Directive 2003/41/EC “on the activities and supervision of institutions for occupational retirement provision” was published in the EU’s Official Journal on September 23 2003. Member states then had two years to implement the directive – now they have just one.

Leonardo Sforza, director research Europe at Hewitt Associates, said that three countries were at the forefront of implementing the directive: the UK, Ireland and Luxembourg.

But Francis Fernandes, head of actuarial at ABN Amro, said: "With only 365 days to go, UK companies are still waiting to see the detail on two of the key requirements – the prescribed assumptions for calculating technical provisions and the maximum period over which any resulting pension deficits can be removed.

“With most finance directors and corporate treasurers deciding on their budgets for the year ahead, they need to be aware of the potential cash calls as soon as possible - for some, the hike in contributions may simply be too much to absorb.”

Sforza said that the European Commission should be more proactive in helping member states with the implementation of the directive.

"If the Commission also has a position of wait and see, then it is clear that several member states will not meet the September 2005 deadline"

Fernandes said the Statutory Funding Objective set out in the UK’s Pensions Bill was likely to see more matching of liabilities – which will increase the demand for long-dated and index-linked government bonds, and long-dated corporate bonds.

“This demand is likely to outstrip supply, which itself could exacerbate the problems in liability matching,” Fernandes said.

Keith Jecks, ABN Amro’s global head of pension fund coverage said UK firms were “pre-occupied” with Pension Protection Fund levies - rather than an increase in contribution rates required to cover the directive’s technical provisions.

“At one extreme, you might interpret ‘technical provisions’ as reserving for pension promises based on risk-free returns - which would increase deficits well beyond those we have seen under the accounting standard FRS 17.”

The Netherlands seems further down the line on the detail of how it will apply technical provisions than the UK,” Fernandes added.

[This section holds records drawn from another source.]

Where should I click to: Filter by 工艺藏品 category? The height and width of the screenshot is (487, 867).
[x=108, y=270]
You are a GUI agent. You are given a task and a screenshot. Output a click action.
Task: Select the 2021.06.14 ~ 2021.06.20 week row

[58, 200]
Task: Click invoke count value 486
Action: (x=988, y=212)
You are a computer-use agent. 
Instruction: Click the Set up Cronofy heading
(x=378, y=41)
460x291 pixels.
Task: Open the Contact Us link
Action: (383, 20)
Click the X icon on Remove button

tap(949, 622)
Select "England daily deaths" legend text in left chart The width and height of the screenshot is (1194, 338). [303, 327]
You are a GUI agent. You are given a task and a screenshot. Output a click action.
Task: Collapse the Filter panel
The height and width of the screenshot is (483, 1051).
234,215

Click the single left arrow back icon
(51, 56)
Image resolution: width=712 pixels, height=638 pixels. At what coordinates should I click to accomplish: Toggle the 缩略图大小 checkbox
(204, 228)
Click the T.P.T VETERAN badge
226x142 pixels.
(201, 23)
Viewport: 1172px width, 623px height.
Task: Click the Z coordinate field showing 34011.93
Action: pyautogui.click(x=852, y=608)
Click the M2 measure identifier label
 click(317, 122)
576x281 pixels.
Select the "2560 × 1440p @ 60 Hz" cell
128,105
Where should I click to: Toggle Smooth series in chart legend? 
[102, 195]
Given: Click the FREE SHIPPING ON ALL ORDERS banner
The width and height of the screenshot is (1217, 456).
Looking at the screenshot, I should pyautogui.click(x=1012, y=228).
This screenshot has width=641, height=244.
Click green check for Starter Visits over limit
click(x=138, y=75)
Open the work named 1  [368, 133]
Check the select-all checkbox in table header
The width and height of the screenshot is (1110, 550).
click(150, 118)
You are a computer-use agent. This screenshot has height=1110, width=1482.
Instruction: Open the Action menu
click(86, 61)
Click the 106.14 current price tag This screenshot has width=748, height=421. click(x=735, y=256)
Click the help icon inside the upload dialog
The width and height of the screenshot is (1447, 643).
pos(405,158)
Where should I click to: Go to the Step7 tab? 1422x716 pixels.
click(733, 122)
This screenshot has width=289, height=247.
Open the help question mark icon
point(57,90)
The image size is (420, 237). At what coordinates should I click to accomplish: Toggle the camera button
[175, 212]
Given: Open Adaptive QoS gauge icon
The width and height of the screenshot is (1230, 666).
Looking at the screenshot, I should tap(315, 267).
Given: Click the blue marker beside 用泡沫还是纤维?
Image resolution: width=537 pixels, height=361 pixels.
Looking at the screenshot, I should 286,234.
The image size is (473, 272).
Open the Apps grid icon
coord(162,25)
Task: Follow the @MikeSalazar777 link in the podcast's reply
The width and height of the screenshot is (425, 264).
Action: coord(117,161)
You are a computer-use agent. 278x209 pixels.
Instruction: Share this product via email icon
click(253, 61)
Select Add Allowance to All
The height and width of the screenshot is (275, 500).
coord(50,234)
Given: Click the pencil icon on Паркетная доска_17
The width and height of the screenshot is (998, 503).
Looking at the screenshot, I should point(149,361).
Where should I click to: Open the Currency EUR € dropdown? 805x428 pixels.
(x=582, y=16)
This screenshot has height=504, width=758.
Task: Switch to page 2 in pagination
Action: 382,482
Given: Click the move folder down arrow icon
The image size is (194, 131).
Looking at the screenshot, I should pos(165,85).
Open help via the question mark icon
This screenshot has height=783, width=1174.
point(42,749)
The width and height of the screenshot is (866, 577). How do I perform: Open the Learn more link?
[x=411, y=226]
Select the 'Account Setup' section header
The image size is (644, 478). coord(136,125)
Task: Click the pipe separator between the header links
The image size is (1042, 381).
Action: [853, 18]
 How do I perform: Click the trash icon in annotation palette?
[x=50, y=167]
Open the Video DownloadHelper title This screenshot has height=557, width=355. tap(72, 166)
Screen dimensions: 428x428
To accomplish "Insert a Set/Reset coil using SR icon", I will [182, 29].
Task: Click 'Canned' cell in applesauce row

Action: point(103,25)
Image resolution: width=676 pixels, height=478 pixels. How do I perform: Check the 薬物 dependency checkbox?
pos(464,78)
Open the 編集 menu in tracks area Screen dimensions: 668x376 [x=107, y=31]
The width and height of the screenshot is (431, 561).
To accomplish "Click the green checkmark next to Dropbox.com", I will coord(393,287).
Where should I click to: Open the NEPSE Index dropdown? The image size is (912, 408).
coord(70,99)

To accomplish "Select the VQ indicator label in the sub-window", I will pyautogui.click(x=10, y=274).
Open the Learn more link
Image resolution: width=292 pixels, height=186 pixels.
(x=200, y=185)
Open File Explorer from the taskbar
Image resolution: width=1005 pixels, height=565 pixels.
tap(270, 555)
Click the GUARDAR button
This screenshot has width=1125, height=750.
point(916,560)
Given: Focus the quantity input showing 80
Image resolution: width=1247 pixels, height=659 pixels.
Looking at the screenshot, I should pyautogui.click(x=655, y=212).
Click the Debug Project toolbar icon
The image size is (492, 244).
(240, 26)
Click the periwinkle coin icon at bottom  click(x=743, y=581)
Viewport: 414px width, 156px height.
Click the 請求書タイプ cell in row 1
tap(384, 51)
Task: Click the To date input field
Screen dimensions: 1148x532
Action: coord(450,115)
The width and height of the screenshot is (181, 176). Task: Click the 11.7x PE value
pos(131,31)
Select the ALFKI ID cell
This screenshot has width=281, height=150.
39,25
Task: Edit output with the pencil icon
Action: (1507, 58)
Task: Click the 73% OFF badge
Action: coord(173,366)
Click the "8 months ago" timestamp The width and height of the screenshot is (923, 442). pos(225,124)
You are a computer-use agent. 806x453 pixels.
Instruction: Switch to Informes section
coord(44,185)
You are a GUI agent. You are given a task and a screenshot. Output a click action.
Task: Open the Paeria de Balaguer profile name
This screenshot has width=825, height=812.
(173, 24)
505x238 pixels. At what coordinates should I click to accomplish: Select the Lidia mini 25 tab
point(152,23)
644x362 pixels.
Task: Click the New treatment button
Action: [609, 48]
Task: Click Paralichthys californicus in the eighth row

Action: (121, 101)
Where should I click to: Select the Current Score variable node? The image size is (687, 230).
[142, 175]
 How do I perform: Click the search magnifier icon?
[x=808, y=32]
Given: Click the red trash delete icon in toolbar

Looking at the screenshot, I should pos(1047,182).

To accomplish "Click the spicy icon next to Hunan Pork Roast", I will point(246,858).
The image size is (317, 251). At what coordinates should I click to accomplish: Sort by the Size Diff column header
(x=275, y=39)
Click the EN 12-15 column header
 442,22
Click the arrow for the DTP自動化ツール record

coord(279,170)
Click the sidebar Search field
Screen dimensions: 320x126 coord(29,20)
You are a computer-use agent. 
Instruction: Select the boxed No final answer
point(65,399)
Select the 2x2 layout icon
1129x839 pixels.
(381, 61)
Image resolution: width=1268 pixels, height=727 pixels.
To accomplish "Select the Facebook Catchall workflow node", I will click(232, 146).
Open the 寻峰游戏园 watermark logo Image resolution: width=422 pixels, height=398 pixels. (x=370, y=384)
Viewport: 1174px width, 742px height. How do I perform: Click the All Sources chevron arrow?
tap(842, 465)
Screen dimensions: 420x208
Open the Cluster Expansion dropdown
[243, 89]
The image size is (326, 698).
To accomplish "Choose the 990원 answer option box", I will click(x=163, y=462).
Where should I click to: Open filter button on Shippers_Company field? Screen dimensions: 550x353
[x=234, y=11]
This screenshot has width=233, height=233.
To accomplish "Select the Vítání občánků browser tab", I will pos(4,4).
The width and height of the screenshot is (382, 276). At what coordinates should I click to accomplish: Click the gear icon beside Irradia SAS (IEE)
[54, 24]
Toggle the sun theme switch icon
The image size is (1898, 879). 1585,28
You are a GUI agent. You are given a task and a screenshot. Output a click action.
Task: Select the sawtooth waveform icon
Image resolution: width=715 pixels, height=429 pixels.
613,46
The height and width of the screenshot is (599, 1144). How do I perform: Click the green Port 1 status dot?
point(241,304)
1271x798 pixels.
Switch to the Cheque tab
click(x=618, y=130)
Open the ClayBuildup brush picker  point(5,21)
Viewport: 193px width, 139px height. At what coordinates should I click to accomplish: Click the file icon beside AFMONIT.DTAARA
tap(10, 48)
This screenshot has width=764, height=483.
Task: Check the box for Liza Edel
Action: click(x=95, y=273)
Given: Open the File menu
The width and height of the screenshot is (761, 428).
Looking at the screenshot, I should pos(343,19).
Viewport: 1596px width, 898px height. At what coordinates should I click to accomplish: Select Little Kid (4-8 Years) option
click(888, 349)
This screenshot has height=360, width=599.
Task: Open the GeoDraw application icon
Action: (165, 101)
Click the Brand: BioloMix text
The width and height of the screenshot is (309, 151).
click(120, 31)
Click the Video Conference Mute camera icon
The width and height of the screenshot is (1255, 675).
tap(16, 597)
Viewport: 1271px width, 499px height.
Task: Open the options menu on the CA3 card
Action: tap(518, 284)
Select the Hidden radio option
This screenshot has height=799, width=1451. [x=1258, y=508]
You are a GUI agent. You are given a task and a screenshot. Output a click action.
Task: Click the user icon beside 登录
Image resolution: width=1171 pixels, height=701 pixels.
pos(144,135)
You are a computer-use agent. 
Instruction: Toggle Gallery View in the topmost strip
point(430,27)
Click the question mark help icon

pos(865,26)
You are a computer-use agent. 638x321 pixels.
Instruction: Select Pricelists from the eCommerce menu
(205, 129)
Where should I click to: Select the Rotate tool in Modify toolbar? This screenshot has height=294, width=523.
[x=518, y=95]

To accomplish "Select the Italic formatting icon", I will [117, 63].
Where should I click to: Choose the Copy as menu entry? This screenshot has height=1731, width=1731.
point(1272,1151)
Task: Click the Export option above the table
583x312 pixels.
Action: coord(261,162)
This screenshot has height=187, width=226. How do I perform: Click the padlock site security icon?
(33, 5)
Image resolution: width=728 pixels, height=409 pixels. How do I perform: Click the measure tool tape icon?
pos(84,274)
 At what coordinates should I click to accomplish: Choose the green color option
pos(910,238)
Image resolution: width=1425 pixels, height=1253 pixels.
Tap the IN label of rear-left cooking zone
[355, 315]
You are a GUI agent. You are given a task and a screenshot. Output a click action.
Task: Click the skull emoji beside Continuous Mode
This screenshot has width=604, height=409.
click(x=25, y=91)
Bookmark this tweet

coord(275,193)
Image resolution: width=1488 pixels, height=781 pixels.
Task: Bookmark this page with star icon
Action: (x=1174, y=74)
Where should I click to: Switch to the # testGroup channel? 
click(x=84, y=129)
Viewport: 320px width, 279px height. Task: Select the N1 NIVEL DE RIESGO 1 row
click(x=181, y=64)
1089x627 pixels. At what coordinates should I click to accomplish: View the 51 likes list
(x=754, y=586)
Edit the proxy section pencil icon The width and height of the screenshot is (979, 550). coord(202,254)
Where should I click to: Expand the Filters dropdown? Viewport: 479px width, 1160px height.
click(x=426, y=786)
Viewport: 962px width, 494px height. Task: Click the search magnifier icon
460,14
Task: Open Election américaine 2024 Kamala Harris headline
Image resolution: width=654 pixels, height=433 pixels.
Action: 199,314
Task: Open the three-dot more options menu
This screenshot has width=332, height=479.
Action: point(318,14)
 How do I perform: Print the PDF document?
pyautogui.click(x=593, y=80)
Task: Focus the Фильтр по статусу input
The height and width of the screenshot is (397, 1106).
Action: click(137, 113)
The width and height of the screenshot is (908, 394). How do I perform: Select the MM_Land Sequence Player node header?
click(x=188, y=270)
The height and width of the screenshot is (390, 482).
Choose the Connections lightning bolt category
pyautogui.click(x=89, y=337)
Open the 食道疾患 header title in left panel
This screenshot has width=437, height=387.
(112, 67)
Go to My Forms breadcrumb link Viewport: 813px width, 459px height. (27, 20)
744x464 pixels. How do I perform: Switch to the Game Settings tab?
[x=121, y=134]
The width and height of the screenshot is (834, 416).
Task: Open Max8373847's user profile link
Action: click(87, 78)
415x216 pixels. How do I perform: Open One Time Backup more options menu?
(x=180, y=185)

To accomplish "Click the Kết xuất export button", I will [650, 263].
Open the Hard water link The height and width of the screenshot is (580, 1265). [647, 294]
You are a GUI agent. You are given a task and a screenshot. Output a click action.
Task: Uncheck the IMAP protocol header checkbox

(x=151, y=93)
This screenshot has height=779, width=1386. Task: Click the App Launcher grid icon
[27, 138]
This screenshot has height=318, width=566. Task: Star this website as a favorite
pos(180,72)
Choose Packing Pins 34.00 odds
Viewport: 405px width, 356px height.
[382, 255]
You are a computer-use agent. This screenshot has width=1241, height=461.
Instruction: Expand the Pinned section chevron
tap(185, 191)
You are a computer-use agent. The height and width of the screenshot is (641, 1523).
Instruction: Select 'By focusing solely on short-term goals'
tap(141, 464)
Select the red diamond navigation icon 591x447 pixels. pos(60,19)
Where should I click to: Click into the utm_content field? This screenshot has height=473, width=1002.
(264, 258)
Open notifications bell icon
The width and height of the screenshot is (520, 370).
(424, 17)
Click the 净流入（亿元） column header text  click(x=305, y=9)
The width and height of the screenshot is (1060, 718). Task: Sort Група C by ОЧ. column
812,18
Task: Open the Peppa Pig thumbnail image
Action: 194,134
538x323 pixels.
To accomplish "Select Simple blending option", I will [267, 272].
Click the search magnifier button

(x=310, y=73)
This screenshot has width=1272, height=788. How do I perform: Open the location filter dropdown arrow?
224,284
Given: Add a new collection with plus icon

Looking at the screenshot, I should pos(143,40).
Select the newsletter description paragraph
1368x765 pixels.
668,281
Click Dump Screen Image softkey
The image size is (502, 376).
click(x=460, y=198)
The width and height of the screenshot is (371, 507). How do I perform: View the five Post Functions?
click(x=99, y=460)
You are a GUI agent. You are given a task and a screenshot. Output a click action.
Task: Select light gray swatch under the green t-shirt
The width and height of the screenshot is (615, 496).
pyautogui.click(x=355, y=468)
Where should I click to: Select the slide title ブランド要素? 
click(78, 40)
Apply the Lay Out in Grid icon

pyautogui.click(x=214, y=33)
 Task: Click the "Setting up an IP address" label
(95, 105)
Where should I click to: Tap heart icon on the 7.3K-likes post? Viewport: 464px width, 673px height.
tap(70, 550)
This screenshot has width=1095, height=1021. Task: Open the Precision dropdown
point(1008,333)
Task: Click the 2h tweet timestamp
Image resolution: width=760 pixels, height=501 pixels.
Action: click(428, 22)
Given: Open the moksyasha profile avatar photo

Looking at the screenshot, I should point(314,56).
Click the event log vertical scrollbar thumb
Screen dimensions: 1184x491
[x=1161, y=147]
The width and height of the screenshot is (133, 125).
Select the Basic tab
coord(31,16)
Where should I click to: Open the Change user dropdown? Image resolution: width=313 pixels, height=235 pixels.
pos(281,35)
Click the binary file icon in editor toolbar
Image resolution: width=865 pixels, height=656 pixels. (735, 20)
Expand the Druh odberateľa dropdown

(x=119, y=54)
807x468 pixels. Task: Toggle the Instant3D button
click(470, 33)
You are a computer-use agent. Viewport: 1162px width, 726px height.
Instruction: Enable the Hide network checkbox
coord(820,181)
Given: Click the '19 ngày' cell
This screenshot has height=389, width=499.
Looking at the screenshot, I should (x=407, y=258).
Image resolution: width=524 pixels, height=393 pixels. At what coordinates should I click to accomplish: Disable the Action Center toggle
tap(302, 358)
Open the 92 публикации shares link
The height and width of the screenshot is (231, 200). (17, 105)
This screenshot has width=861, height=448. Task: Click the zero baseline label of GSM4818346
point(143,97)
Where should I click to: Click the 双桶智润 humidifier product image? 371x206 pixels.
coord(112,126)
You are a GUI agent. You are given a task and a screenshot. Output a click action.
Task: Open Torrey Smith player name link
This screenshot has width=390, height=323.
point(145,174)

“However, when it comes to the pensions accounting numbers soon to appear under IAS19, there may be some raised eyebrows from readers of Dutch accounts - at least, FRS17 in the UK has already brought the deficit issue out into the open.”

Another element of the European directive to watch is the impact on future pan-European schemes, said Fernandes.

“If the various member states are operating under slightly different interpretations of ‘technical provisions’ - with one country being much less prudent than another - this could lead to difficulties unless there is some ring-fencing of each member state's assets and liabilities within the cross-border pension scheme.”